Excerpt to read ▸
== == ==

The omicron variant is another excuse for government meddling
President Joe Biden announced a series of COVID-19 protocols on Thursday to combat the new omicron variant. The protocols will do little to promote health, but that’s not their intent anyway. Instead, these regulations condition Americans to tolerate continued governmental intrusions in our lives as they chip away at our freedoms on the false promise of safety.
Biden had banned travel from South Africa, where the omicron variant was first detected, and seven other southern African countries (remember when such bans were racist?) prior to the measures announced Thursday. The newly announced requirements include extending the federal mask mandate on public transport, including airplanes, until mid-March and requiring international travelers to the United States, including vaccinated U.S. citizens, to show proof of a negative COVID-19 test taken a day before departure.
These measures will not prevent the new variant from spreading through the United States. On Monday the president himself admitted that “[T]ravel restrictions can slow the speed of omicron, it cannot prevent it. But here’s what it does: It gives us time. It gives us time to take more actions, to move quicker, to make sure people understand you have to get your vaccine.”
Really? That’s about as believable as “15 days to flatten the curve” 21 months later.
How does extending a mask mandate until mid-March buy more time? The existing mask mandate was not set to expire until Jan. 18. The first case of the omicron variant was already detected in the United States by the time of Biden’s announcements. If a mask mandate on airplanes could slow the spread, the existing mandate would give six additional weeks to “take more actions.”
Promoting vaccinations is a major theme of the actions Biden wants to take. However, his change in testing requirements undermines the promotion of vaccination. Previously, unvaccinated U.S. citizens had to receive a negative COVID-19 test the day before flights to the United States, while vaccinated citizens could test up to 72 hours prior to departure. Now all citizens, regardless of vaccination status, have to test a day before departure.

== == ==

Data ▸
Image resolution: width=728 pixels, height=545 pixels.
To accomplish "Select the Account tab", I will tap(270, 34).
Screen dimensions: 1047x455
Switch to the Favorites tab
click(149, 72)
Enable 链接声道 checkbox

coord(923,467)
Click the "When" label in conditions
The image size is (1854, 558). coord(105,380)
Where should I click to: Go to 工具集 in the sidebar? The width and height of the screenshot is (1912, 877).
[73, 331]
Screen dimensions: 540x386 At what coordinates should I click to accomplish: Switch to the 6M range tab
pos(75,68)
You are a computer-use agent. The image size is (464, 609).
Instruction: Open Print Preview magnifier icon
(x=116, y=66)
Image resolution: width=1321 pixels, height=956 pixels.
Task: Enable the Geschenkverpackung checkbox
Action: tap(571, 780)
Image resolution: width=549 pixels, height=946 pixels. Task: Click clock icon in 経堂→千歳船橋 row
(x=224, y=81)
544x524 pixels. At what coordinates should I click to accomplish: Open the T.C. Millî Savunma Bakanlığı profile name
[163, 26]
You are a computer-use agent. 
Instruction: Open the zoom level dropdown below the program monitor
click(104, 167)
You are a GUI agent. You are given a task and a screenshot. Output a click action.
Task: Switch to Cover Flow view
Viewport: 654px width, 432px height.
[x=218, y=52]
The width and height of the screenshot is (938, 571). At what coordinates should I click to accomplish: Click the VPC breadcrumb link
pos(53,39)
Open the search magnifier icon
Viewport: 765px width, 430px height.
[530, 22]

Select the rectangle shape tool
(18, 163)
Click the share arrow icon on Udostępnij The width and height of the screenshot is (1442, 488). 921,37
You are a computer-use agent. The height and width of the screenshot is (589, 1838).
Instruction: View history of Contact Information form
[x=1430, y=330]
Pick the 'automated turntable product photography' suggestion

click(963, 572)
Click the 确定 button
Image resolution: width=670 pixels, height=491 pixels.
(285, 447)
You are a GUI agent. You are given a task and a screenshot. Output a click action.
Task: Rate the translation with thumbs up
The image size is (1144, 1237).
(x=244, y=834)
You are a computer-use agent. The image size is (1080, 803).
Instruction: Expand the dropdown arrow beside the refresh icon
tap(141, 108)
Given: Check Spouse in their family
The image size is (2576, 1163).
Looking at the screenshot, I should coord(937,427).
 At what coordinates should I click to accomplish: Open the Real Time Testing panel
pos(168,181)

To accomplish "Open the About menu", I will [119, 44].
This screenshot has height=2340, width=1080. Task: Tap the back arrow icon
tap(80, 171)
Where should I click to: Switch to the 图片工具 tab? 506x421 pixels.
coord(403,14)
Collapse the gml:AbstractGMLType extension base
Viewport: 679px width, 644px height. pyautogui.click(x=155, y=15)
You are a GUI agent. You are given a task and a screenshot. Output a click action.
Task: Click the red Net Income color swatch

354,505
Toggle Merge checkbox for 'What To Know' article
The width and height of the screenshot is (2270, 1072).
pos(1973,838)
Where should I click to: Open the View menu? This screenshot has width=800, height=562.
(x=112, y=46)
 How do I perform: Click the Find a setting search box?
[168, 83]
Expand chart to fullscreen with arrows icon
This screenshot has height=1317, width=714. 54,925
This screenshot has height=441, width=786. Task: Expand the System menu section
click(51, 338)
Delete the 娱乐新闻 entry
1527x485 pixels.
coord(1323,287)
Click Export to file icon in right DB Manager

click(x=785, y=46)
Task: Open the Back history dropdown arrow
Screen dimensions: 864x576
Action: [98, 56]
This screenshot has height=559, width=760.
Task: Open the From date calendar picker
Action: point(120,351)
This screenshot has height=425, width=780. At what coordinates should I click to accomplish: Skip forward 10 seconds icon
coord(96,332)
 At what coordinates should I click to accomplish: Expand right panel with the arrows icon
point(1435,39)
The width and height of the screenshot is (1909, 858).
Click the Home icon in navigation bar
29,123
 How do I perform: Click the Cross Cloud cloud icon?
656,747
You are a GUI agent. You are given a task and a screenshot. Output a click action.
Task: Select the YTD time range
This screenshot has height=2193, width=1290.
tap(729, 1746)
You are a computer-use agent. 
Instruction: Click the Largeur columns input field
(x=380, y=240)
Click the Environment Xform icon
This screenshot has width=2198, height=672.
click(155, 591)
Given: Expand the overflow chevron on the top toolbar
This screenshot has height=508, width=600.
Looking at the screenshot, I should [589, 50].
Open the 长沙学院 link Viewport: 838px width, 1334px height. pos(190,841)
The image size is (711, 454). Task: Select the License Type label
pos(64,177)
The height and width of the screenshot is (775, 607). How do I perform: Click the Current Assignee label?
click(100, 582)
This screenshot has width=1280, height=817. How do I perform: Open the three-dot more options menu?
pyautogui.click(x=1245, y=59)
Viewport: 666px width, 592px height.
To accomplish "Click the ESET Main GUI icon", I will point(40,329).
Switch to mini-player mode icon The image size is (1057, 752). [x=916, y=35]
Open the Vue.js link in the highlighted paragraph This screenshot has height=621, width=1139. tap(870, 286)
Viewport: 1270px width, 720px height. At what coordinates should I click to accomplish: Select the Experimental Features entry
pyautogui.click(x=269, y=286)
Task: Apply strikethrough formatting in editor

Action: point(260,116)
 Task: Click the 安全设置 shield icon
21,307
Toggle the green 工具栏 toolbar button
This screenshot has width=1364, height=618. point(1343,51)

== == ==

What to do ▸
A - According to the opinion piece on the omicron variant, when was the existing federal mask mandate on public transport originally set to expire?
B - Continue the opinion piece on the omicron variant from its last sentence.

Task-by-task results ▸
A - Jan. 18

B -
I just returned from two international trips. I was by myself on the first, but I was traveling with my not-yet-fully-vaccinated child on the second. It’s more of a hassle to get tested the day before departure than when you have a few days to fit it into your schedule. Taking away that flexibility for the vaccinated will cause fewer people, on the margin, to see a net benefit in getting vaccinated. I know the expectation of easier travel factored into my own decision to get vaccinated.
These latest policies are not about slowing the spread of the omicron variant in the United States. They are about extending the power of politicians and health bureaucrats to make arbitrary dictates into our lives and infringe our freedoms.
More than 100 years ago the great journalist and pundit H.L. Menken observed that the “whole aim of practical politics is to keep the populace alarmed (and hence clamorous to be led to safety) by an endless series of hobgoblins, most of them imaginary.” The threat of terrorism served that purpose for the last 20 years, and we still tolerate removing our shoes at airports and limiting liquids to three ounces as a result.
The politicians and health bureaucrats will use each new variant of COVID-19 to keep us alarmed and infringe our freedom until we become accustomed to and passively accept these infringements — if we let them. Enough is enough. It’s time to demand the freedom for people, and the businesses that serve them, to determine for themselves which health precautions they would like to take and which hassles they’d rather avoid.
Benjamin Powell, a senior fellow at the Independent Institute, Oakland, Calif., is director of the Free Market Institute and a professor of economics at Texas Tech University.